KETENTUAN TUGAS »
**A.** Menurut teks latihan, siapa yang menginisiasi tradisi penghargaan Cendekiawan Berdedikasi, dan pada tahun berapa?
**B.** Tentukan apakah setiap pernyataan berikut sesuai dengan teks latihan, lalu kutip kata-kata penentunya: (i) Herawati Supolo Sudoyo adalah pengajar Ilmu Politik di Universitas Airlangga; (ii) harian Kompas memasuki usia ke-54 pada hari itu; (iii) tradisi penghargaan Cendekiawan Berdedikasi dimulai pada 1965.
**C.** Tuliskan kembali secara persis bagian teks latihan mulai dari "Kali ini, penghargaan" sampai dengan "Ilmu Pengetahuan Indonesia.".

TEKS LATIHAN »
Memasuki usia ke-54 hari ini, harian Kompas kembali memberikan penghargaan Cendekiawan Berdedikasi. Penghargaan ini melanjutkan tradisi yang diinisiasi Pemimpin Umum Kompas Jakob Oetama pada 2008.
Kali ini, penghargaan diberikan kepada Prof Ramlan Surbakti, MA, PhD, pengajar Ilmu Politik di Universitas Airlangga, serta Prof dr Herawati Supolo Sudoyo, PhD, ahli genetika manusia di Lembaga Biologi Molekuler Eijkman dan Ketua Komisi Ilmu Kedokteran Akademi Ilmu Pengetahuan Indonesia.
Penghargaan diberikan sebagai ungkapan terima kasih kepada para kontributor artikel yang ikut bergulat bersama Kompas sejak 28 Juni 1965 menyumbangkan pikiran dan karyanya mengenai berbagai persoalan agar Indonesia menjadi lebih baik dan kokoh sebagai bangsa. Penghargaan juga diberikan kepada para peneliti yang bekerja tidak semata hanya demi ilmu, tetapi juga untuk pemajuan masyarakat, tidak tergoda untuk larut dalam keriuhan popularitas, apalagi bersikap pragmatis dalam godaan politik dan ekonomi.

ITEM HASIL EKSTRAKSI »
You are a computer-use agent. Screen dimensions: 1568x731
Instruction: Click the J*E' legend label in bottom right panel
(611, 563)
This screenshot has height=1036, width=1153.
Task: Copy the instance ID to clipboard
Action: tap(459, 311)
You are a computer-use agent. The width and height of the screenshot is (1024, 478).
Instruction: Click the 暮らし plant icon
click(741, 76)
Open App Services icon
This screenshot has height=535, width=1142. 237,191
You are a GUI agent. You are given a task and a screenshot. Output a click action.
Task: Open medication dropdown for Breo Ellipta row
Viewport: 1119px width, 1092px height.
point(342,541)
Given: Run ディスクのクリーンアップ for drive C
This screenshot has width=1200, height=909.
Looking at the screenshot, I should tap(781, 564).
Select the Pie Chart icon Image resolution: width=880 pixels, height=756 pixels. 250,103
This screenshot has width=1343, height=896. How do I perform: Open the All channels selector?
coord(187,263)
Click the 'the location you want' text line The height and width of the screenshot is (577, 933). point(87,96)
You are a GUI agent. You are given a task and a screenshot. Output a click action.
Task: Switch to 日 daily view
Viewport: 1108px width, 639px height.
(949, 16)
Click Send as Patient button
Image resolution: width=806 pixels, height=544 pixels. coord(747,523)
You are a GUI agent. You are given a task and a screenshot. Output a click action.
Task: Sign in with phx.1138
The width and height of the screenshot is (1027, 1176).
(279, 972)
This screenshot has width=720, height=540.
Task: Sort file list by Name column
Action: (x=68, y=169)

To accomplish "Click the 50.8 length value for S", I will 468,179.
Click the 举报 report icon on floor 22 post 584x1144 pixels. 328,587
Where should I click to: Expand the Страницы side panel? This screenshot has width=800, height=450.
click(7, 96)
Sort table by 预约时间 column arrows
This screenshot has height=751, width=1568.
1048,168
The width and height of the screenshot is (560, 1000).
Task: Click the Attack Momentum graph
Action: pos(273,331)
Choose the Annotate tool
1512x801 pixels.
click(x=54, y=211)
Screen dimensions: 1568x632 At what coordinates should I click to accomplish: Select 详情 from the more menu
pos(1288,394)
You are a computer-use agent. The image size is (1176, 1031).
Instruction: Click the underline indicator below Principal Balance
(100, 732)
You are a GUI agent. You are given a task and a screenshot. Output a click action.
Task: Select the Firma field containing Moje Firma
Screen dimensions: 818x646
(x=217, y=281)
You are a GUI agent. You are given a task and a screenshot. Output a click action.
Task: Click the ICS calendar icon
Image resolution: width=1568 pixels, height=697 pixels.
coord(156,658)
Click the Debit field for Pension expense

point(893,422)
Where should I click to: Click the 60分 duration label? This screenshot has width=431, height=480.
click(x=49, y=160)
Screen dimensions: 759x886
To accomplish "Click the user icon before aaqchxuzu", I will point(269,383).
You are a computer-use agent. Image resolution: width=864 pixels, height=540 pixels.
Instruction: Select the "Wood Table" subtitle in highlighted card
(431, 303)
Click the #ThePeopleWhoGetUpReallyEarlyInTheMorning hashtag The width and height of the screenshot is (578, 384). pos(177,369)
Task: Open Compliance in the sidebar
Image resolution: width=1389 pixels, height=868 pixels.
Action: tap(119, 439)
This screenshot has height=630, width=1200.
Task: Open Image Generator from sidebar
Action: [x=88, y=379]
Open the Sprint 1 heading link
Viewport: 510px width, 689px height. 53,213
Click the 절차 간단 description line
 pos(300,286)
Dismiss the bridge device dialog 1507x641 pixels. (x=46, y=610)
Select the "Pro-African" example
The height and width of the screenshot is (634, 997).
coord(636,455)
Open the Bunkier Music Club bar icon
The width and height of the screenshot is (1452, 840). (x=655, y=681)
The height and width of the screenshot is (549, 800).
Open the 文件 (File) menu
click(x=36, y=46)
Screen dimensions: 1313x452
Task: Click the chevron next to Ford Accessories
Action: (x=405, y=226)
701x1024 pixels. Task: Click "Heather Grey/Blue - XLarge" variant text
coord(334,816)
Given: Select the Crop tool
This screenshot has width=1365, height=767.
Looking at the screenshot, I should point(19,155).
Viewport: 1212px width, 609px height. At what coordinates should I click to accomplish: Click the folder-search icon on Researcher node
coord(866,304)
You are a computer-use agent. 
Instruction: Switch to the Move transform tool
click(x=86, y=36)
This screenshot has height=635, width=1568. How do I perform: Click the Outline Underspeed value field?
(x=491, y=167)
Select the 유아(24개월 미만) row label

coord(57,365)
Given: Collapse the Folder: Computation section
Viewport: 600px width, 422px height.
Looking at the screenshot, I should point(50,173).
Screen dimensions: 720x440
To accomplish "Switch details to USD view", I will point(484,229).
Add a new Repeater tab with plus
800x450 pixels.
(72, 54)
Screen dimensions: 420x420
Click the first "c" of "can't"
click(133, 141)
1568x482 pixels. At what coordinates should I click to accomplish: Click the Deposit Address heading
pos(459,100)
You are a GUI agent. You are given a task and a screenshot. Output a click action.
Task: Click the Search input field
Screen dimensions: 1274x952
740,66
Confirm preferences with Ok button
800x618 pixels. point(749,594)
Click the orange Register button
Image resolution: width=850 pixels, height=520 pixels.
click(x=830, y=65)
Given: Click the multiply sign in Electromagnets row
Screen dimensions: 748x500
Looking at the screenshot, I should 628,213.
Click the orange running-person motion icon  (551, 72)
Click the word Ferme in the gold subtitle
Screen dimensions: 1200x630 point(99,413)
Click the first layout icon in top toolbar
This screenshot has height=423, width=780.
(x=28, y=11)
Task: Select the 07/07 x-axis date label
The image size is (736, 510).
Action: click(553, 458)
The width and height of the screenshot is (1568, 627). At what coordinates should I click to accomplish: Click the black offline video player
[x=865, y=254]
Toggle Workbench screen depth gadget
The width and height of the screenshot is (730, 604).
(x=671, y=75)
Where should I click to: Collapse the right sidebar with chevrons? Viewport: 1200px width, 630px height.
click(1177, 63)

KUMPULAN JAWABAN »
**A.** Pemimpin Umum Kompas Jakob Oetama, pada 2008.

**B.**
(i) Tidak: "Prof dr Herawati Supolo Sudoyo, PhD, ahli genetika manusia di Lembaga Biologi Molekuler Eijkman"
(ii) Ya: "Memasuki usia ke-54 hari ini, harian Kompas kembali memberikan penghargaan Cendekiawan Berdedikasi"
(iii) Tidak: "tradisi yang diinisiasi Pemimpin Umum Kompas Jakob Oetama pada 2008"

**C.**
Kali ini, penghargaan diberikan kepada Prof Ramlan Surbakti, MA, PhD, pengajar Ilmu Politik di Universitas Airlangga, serta Prof dr Herawati Supolo Sudoyo, PhD, ahli genetika manusia di Lembaga Biologi Molekuler Eijkman dan Ketua Komisi Ilmu Kedokteran Akademi Ilmu Pengetahuan Indonesia.